***** TASK DATA

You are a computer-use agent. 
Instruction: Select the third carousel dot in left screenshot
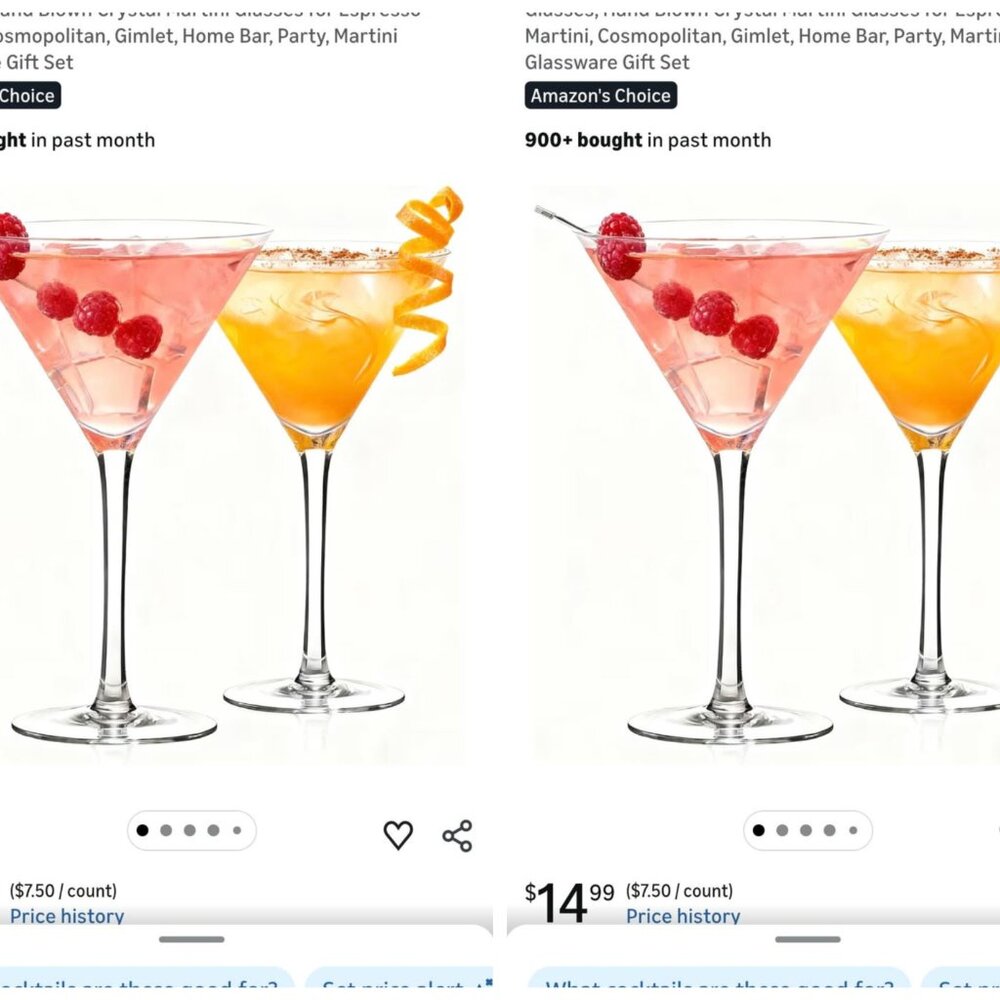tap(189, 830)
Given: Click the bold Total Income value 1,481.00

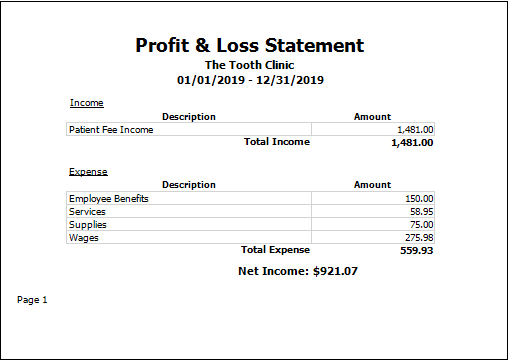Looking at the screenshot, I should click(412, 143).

**********

ASSIGNMENT
With pictures excluded, the lines running from the one containing "Instruction: Select the" through the last line of the records above are to be restated exactly and in full.

ANSWER SPACE
Instruction: Select the third carousel dot in left screenshot
tap(189, 830)
Given: Click the bold Total Income value 1,481.00

Looking at the screenshot, I should click(412, 143).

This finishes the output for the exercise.